So, I just finished reading The Blade Itself, Book One of Joe Abercrombie's The First Law.

I've heard a lot of great things about not just this book but the whole trilogy. Now that I've read the first book I have to say: Holy Crap, that was awesome! I'm looking forward to reading the next two books (and looking forward to Abercrombie's next book set in the same world coming out later this year).

One of the things I've been paying close attention to as an aspiring author is the narrative voice of the POV characters. I've stated repeatedly that, in my opinion, no one crafts a better narrative voice right now than George R.R. Martin. He has umpteen POV characters in his series A Song of Ice and Fire and yet every one of them is unique, not just in character but in the narrative voice of the writing.

I have to add Joe Abercrombie to this short list as well. The narrative voices of the POV characters in this first book really stood out. It's one of the real strengths of the story for me.

Between Martin's Tyrion Lannister and Abercrombie's Sand dan Glokta we have two of the most interesting and unique characters in Fantasy.

Another excellent use of narrative voice is Asher in Karen Miller's The Innocent Mage and The Awakened Mage duology that make up Kingmaker, Kingbreaker.

Comments

( 2 comments — Leave a comment )
(Anonymous)
Jan. 14th, 2009 11:21 am (UTC)
I loved that book too, for the same reason. The characters were brilliant. I loved their little catchphrases too -- "I'm still alive!" for Ninefingers and Glokta always thinking about "body found floating off the docks".

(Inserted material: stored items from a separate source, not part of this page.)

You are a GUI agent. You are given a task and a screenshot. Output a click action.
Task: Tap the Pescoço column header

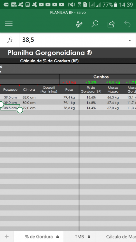(10, 89)
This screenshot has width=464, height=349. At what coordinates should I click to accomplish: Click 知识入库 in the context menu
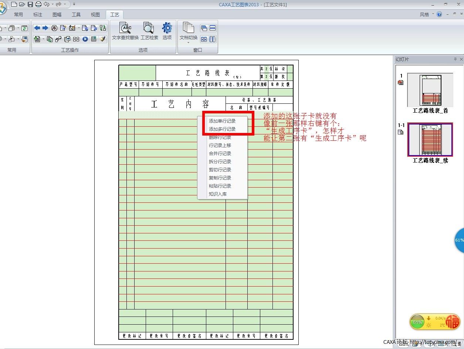coord(218,194)
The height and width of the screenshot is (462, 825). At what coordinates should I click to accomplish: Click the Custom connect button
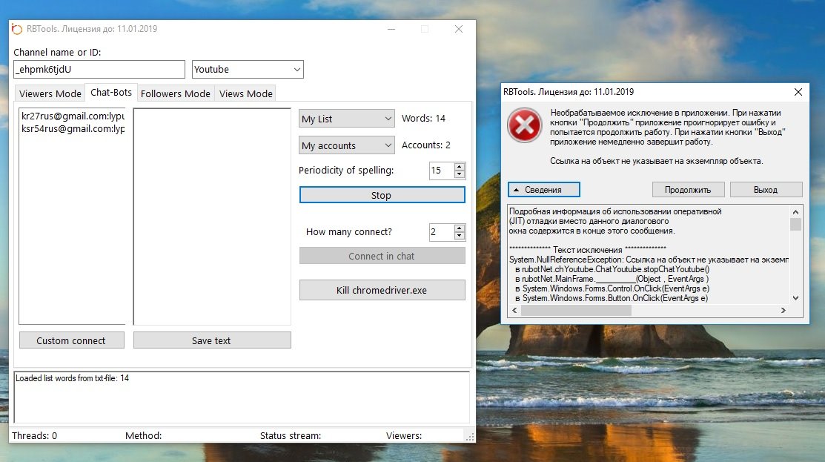[71, 340]
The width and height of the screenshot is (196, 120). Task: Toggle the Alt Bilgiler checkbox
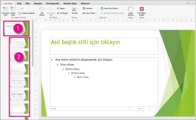(x=58, y=13)
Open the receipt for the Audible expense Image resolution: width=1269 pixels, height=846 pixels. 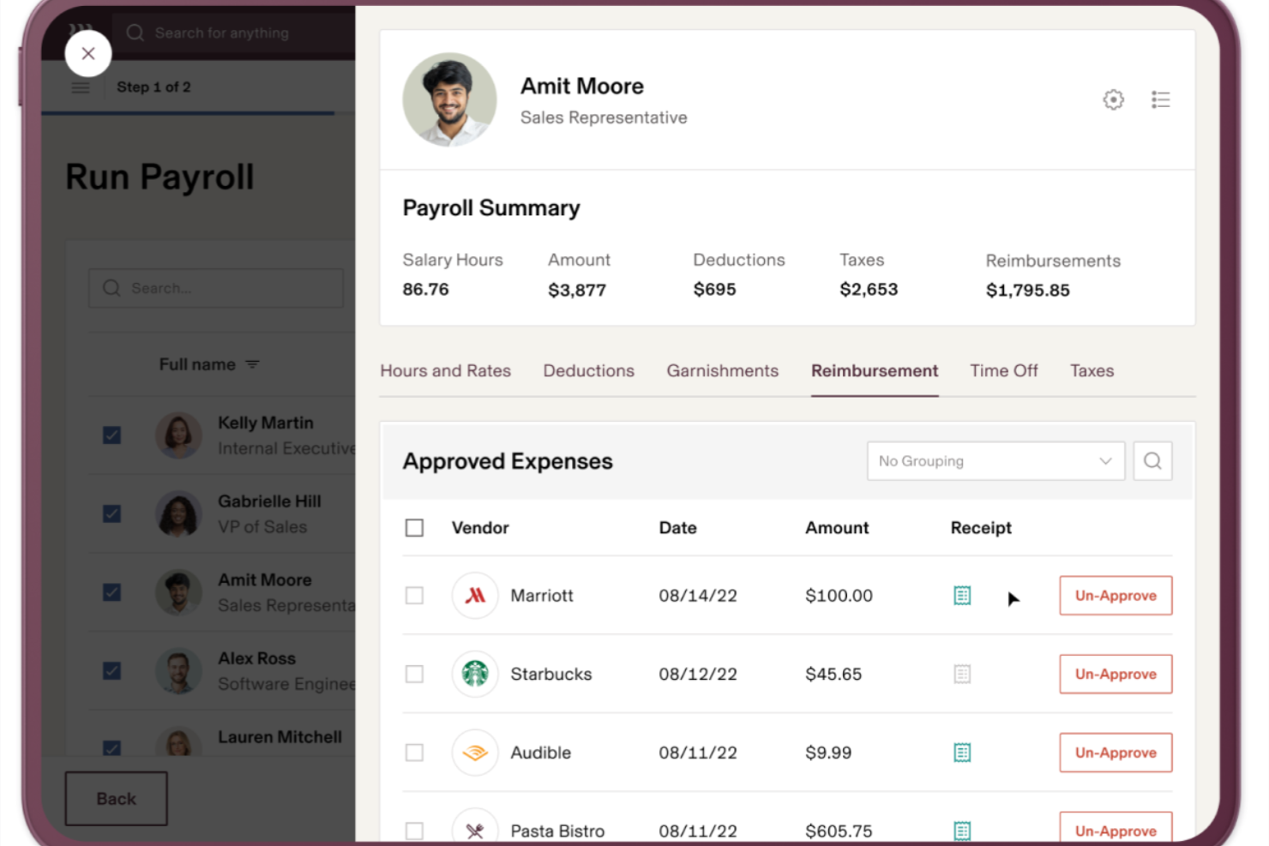point(961,753)
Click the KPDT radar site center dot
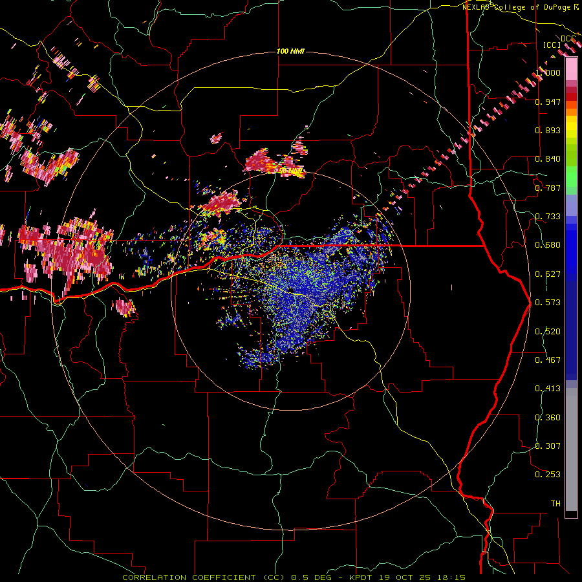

I agree about the Innocent Mage duology too. That was a great character with a unique voice -- so hard to find in the standard "fantasyland" novel. Have you tried her "The Accidental Sorceror"? (writing as KE Mills). Very different feel, much lighter, more "operetta" than "grand opera" but still a lot of fun, and quite a change from all the deadly serious epic sagas around.

Have you got "The Painted Man" by Peter V Brett on your reading list? It's brilliant. Hang on, you're in the US, aren't you? It's called "The Warded Man" there. Best book I've read in ages. I liked it even more than the Abercrombie.
cedunkley
Jan. 14th, 2009 03:43 pm (UTC)
Karen Miller's - or rather K.E. Mills' - The Accidental Sorcerer arrived last week. I'm looking forward to reading it.

As for Peter V. Brett's The Warded Man, that does not come out in the US until March and then only in Hardcover, if I recall correctly. I don't know when the paperback edition will be released. That is one book I'm definitely looking forward to.